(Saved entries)
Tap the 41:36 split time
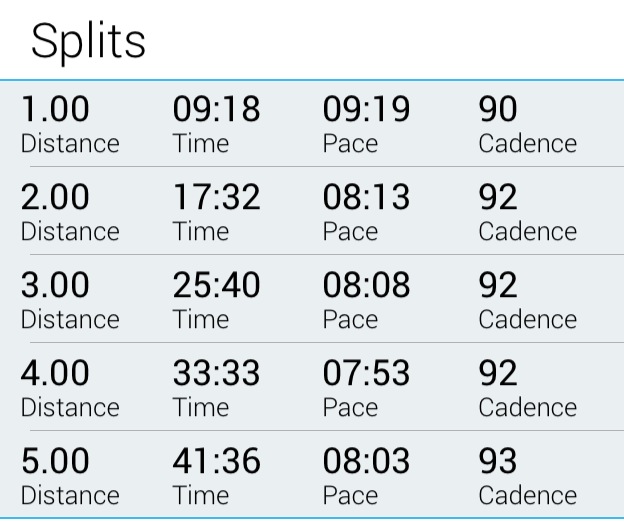624x523 pixels. tap(216, 461)
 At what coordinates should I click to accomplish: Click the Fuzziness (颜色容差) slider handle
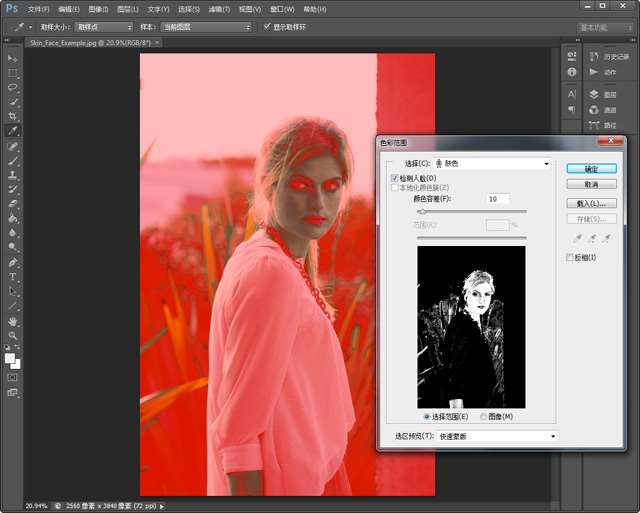click(422, 212)
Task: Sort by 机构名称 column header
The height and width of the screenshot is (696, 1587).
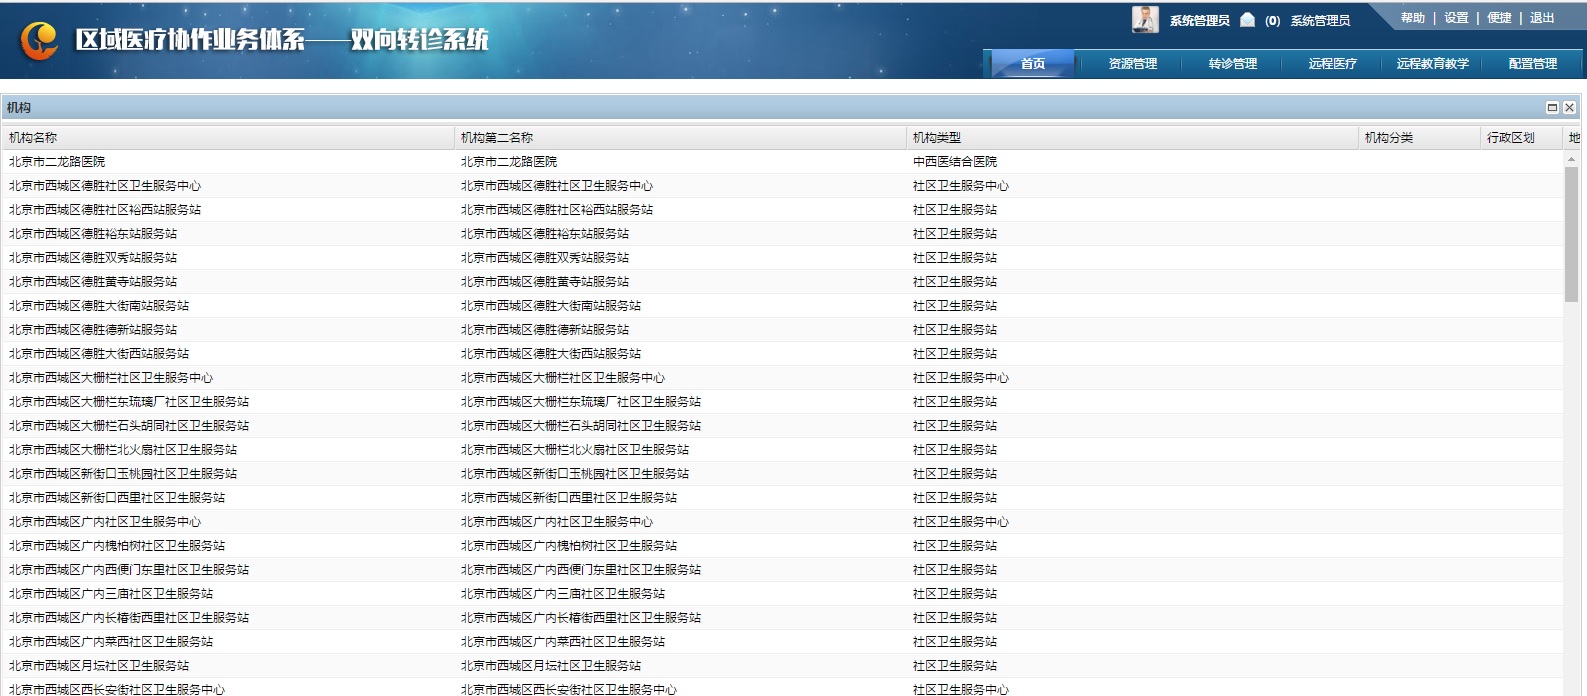Action: (x=33, y=138)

* **YOUR TASK**
Please give an exact copy of the lines from the line containing "Task: Sort by 机构名称 column header" through the end of the records above, pictures excluded.

* **SOLUTION**
Task: Sort by 机构名称 column header
The height and width of the screenshot is (696, 1587).
Action: (x=33, y=138)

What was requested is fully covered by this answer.